Hard-drive shuffle tough to master

Question: I want to switch my hard drives around and change the corresponding drive letters.

I have a Pentium 133 mHz machine with a 545 meg Seagate drive and a CD-ROM. I recently added another 2.5 gigabyte IDE Samsung hard drive.

I kept the old drive as drive C, the master drive. The new drive is the secondary master and is partitioned into D and E drives. My CD-ROM is the secondary slave and became F drive.

I now want to use the new drive as the master drive. I’d like to change the drive letters and have my new drive partitioned as C and D. The old drive would become E.

If I don’t change the size of the partitions, can I use FDisk to change one partition to read as primary partition without losing all the information on my new drive? I am trying to avoid backing up the old C drive as it will take forever and a day with 3.5-inch floppy disks.

One store clerk suggested I exchange the ribbon connectors on the hard drives, but it didn’t work. Any help you can give me will be appreciated. — F.S.

Answer: I read this note and felt the same way one does when you step in the catbox in the dark: annoyed at myself for being disoriented.

I didn’t have a clue. Though if you read another of my columns, you would know that my dad and I recently butchered the inside of his Aptiva when we added a second drive. So I’m supposed to have half a clue.

An e-mail later from adviser David Peterson, VP of Edmonton-based Concept International, Inc., provided some clarity.

“The store clerk should stick to clerking,” he began, in what turned into a flurry of e-mail back and forth until I got it straight.

So first, some necessary background for us cat-litter steppers, then the answer.

A PC requires one hard disk to be in charge. It’s the boss hard drive, if you will, because it contains the operating system.

“In theory,” explained Peterson, “the primary master drive is master to all other devices. It is the boot device.”

If you install a second hard drive, it needs to be configured as a slave drive or secondary master. A secondary drive isn’t bootable, it simply holds data and does what it’s told to do by the master drive.

Some motherboards support two IDE channels. It means they can support up to four drives, including a CD-ROM drive.

A motherboard, as you know, is the large circuit board that connects all a computer’s components together. It’s the roads, fields, and fences in CPUville.

Ribbons connect from two IDE sockets on the motherboard to the drives. Each ribbon has two connectors for two drives.

On a two-channel IDE motherboard, there will always be connectivity for a primary master drive and a primary slave drive on one ribbon. A secondary master drive and a secondary slave drive go on the other ribbon.

“In reality, though,” continued Peterson, “the drives must be set up (or jumpered) so that one drive is a master on each IDE channel. Normally, on a new machine, the hard drive will be the primary master, the CD-ROM will be the primary slave, and the secondary channel will remain unused.”

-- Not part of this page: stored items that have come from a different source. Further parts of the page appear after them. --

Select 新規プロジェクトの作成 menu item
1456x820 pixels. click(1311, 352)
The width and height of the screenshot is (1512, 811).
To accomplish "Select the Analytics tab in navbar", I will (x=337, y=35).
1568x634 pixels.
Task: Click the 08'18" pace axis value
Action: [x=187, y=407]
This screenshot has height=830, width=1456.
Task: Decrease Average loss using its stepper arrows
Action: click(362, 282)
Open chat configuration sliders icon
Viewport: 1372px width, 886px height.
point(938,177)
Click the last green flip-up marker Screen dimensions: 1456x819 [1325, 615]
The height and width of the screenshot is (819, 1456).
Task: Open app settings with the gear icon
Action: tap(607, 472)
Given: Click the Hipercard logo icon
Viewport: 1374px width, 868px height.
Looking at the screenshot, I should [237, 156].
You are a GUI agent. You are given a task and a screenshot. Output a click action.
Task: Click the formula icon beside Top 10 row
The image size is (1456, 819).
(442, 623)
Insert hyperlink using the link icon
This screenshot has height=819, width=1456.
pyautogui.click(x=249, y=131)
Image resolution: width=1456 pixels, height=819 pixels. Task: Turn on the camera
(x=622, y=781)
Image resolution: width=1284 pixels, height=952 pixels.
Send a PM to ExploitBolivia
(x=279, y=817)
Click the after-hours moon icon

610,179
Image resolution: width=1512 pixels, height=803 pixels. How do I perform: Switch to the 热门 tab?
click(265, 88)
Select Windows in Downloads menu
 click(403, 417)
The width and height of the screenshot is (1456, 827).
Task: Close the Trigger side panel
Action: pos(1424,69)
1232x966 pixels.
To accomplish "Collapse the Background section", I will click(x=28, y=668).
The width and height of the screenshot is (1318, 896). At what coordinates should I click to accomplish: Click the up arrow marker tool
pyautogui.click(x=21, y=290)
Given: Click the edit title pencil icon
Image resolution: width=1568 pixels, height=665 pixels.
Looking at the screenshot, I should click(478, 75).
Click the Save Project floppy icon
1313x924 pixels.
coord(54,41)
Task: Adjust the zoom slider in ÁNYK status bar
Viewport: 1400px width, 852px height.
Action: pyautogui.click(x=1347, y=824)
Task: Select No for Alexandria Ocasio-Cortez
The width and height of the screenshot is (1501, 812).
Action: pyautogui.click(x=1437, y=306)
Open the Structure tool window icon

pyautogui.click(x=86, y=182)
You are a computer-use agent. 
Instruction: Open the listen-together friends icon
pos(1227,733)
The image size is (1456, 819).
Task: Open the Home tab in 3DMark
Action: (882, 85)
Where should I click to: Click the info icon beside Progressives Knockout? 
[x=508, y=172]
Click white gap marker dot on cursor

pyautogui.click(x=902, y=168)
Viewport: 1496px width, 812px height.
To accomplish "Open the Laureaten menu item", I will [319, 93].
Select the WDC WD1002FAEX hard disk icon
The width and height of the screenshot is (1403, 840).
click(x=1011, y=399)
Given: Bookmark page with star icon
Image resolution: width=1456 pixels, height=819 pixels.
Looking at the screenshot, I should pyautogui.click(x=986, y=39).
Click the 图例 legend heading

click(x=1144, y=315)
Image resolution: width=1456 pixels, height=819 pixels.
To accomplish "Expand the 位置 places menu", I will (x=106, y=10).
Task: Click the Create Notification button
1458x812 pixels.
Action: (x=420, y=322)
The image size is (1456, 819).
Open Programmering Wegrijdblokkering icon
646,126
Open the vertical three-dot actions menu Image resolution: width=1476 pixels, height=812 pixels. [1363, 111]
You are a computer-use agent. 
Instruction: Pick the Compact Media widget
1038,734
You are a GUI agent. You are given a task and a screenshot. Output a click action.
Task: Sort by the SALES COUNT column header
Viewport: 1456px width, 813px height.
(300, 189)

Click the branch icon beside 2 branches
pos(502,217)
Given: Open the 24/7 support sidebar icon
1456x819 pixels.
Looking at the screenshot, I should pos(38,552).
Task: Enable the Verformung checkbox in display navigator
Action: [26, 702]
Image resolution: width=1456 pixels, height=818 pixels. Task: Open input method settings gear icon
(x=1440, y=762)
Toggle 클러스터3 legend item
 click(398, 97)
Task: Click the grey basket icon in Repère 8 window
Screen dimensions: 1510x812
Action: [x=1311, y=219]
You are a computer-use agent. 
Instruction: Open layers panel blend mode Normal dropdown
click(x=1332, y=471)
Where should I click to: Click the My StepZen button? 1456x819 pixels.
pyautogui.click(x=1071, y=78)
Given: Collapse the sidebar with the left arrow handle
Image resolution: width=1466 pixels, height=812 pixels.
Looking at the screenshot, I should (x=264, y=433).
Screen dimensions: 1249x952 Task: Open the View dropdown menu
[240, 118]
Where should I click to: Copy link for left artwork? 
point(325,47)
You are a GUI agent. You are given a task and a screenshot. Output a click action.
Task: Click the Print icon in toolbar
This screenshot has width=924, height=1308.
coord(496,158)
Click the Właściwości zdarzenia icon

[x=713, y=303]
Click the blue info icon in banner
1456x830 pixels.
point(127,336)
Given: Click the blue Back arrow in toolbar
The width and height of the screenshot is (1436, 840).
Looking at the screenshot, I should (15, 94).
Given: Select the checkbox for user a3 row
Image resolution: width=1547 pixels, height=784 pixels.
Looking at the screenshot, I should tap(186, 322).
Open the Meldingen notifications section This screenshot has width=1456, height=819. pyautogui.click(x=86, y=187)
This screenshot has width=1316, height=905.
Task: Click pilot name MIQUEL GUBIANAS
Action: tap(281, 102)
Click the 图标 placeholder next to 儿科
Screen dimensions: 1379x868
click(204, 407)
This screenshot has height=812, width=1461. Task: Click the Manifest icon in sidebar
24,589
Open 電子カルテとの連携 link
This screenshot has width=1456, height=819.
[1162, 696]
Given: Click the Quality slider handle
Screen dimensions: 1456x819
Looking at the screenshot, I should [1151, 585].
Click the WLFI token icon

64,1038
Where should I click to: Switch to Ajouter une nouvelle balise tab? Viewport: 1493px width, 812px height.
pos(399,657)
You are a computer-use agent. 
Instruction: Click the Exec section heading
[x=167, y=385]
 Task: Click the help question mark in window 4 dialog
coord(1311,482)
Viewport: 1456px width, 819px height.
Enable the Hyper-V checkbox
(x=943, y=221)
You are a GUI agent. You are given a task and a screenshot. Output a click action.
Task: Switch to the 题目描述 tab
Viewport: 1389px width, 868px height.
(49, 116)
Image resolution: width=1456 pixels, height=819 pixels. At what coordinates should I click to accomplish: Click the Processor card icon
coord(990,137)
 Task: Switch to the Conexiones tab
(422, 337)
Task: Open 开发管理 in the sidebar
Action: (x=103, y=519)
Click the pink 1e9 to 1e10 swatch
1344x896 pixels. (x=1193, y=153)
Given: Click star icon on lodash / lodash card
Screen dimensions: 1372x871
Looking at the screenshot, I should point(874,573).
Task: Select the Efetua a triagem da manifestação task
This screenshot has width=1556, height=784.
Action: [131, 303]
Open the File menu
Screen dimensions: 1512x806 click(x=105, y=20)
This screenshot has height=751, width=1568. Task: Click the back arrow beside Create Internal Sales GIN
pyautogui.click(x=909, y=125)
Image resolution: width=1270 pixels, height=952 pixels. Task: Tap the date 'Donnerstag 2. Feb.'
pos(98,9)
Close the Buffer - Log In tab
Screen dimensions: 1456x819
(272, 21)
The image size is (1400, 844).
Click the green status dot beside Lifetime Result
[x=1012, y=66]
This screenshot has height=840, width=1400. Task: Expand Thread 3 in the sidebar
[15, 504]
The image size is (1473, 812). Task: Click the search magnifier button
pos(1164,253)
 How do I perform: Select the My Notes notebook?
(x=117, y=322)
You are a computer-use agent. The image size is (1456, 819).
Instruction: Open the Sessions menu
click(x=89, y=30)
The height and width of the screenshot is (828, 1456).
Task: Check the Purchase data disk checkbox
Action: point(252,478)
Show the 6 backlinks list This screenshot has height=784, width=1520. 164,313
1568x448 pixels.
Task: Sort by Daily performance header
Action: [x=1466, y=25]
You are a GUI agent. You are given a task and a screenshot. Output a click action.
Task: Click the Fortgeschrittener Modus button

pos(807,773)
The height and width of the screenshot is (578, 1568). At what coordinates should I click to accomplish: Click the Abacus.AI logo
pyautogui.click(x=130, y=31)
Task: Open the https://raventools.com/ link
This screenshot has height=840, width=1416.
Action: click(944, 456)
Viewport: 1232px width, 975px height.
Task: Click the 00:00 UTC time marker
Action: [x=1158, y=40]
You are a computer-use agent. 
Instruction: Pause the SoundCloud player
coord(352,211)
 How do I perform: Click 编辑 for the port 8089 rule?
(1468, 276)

The master or slave settings are set by moving tiny connector switches (or jumpers) on the side or back of the hard drive.

So the question at hand is how to swap everything around so that the new drive with two partitions (virtual drives D and E) becomes the primary master.

First, the new drive must meet the following conditions so it can be used as the boot drive:

1. It must have a system on it. (command.com)

2. It must have some kind of operating system on it. (DOS, Windows 95, etc.)

3. It must be set as the primary master.

4. The partition must be set as active in Fdisk.

Fdisk is a DOS application that allows you to slice and dice a hard drive into one or more virtual drives, each with its own drive letter. I certainly prefer Partition Magic. It does the same things with more features and a graphic click-and-drag interface. See http://www.powerquest.com/ for more info.

To set a virtual drive as active, use option #2 in Fdisk.

So, given two ribbons which connect the drives to the motherboard, you’ll want one with the new drive configured as the primary master. On the same ribbon, connect your CD-ROM drive as the primary slave. On the second ribbon, connect the older drive as the secondary master.

If you’re going to use the ribbon cables trick, swap them at the motherboard side, not the drive side, said Peterson. “The motherboard will dictate which set of drives is the primary or secondary IDE chain.”

Peterson offered an extra tip. “I generally recommend that the old drive be removed from the system when a new drive, which significantly exceeds the old drive in capacity and performance, is installed as the new boot drive.”

His theory is that the old drive sits and spins and rarely, if ever, gets used, especially with the large capacity of today’s new drives.

The actual drive letters will be assigned by the BIOS, he explained. “Hard drives will almost always take precedence over a CD-ROM drive in drive letter assignment. The new partitioned drive will become C and D drives. The CD-ROM will take F for its drive letter.”

Oh, and in case you’re wondering, the dual IDE ports on motherboards have been around since the arrival of PCI-bus 486 machines. The technology also applies to all Pentium-class machines that have a PCI-bus. PCI-bus, by the way, is the Peripheral Component Interconnect bus.

A bus in this context is the electronic pathway on a motherboard that moves data around between components on a computer.